| ASSIGNED TASK |
Check each line of the entries. Copy the ones that contain the string "agent".

(Saved entries)

▬▬▬▬▬▬

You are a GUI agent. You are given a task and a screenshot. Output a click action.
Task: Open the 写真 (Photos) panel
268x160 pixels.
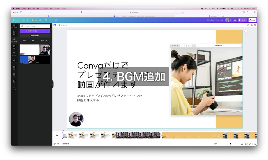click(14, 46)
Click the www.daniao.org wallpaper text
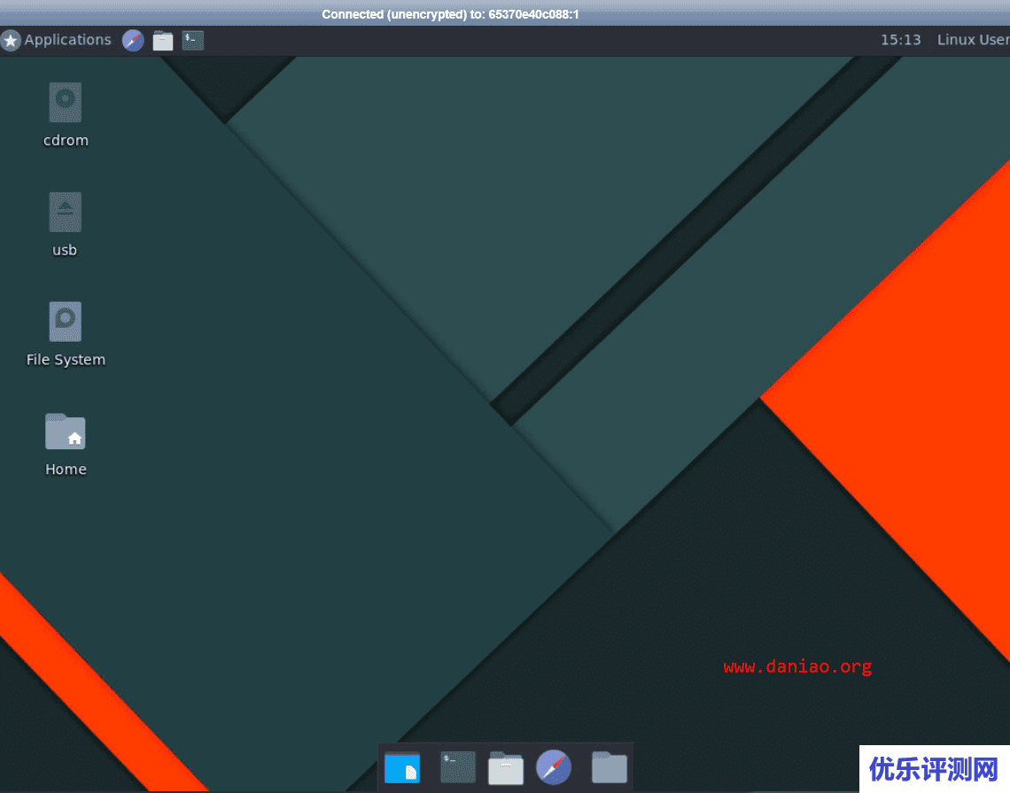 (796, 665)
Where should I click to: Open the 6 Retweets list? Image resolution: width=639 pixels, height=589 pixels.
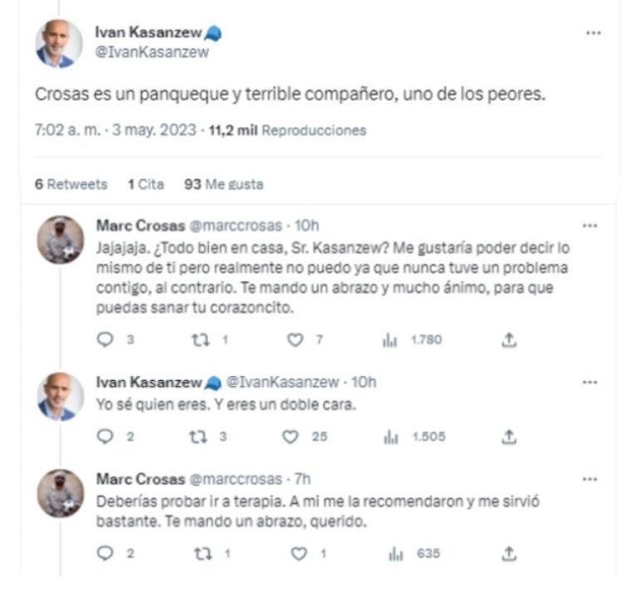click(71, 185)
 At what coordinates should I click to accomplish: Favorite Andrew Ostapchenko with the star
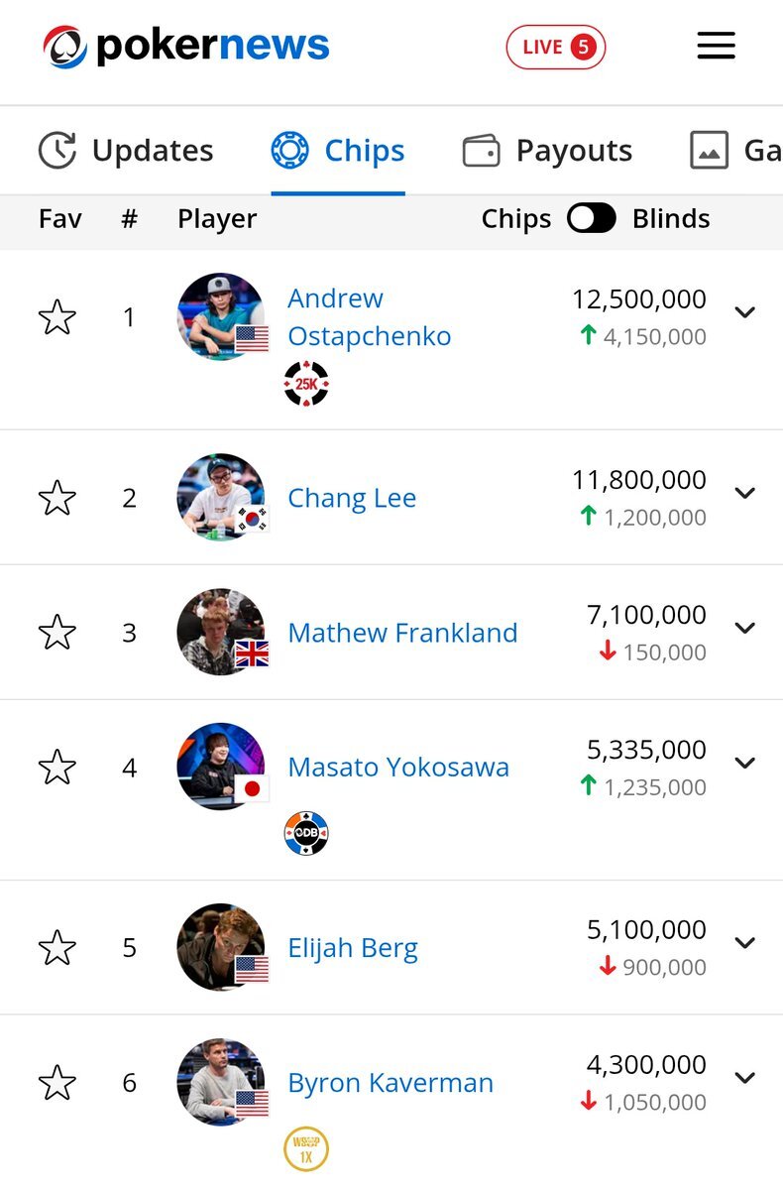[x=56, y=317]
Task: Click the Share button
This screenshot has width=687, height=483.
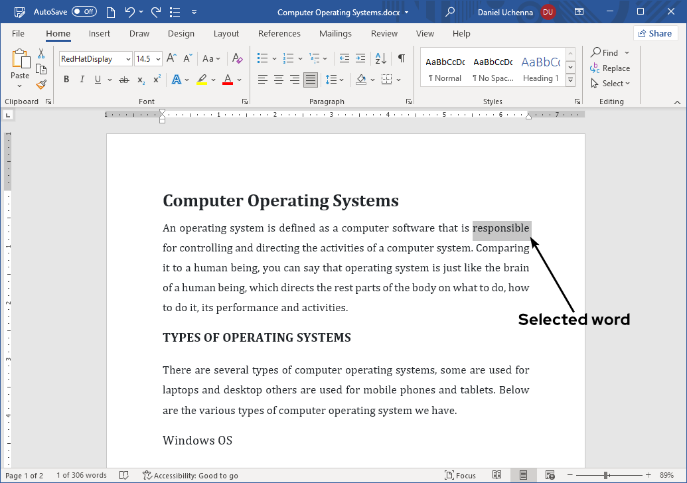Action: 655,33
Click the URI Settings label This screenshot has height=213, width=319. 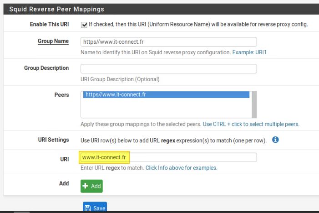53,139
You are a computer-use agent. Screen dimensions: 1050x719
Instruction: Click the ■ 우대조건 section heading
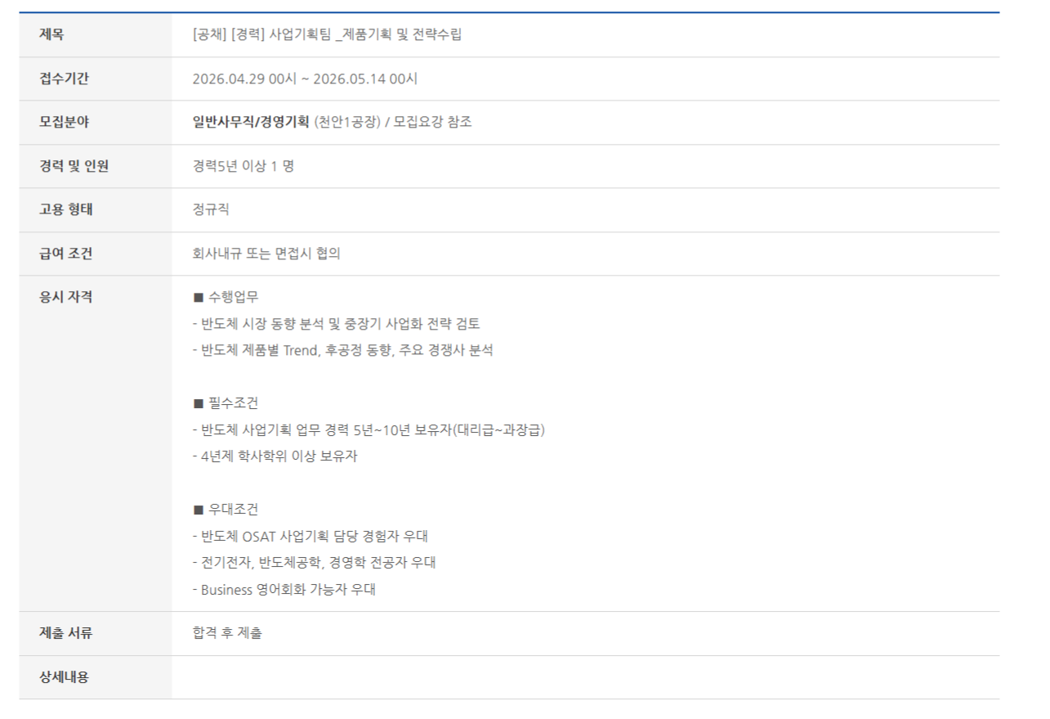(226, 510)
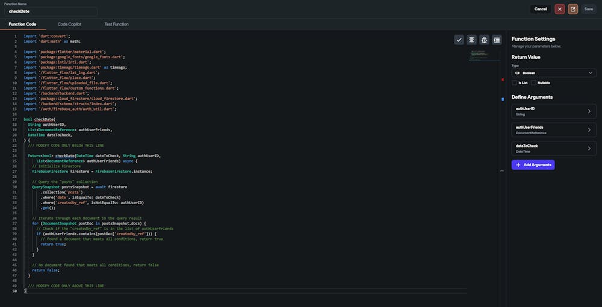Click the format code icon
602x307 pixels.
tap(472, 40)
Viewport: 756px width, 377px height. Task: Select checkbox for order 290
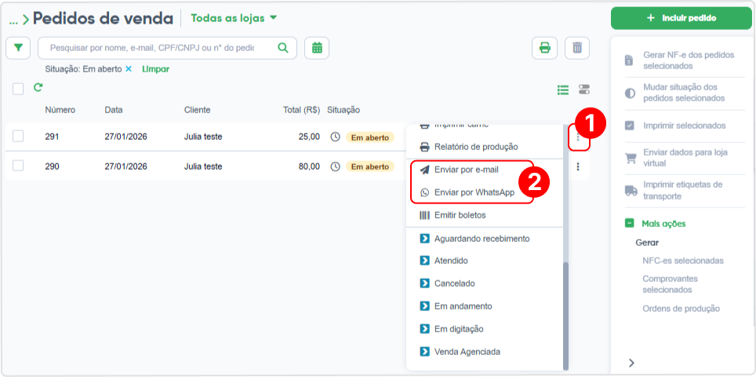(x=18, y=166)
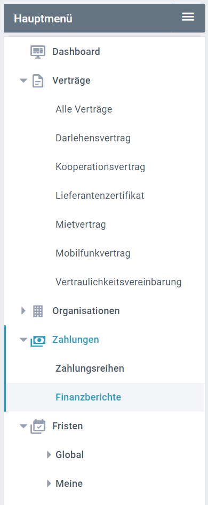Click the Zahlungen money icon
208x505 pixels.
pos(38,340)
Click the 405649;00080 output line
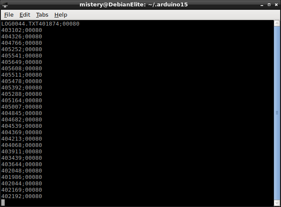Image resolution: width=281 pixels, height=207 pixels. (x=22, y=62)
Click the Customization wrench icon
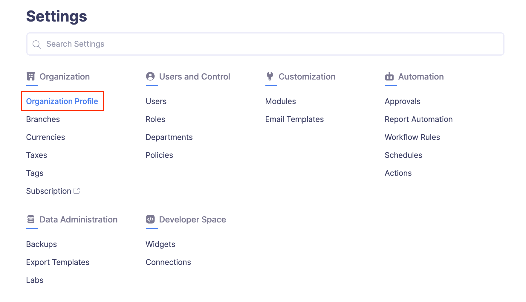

▬▬▬▬▬▬

| RESPONSE TO THE EXERCISE |
You are a GUI agent. You are given a task and a screenshot. Output a click action.
You are a computer-use agent. Screen dimensions: 1050x719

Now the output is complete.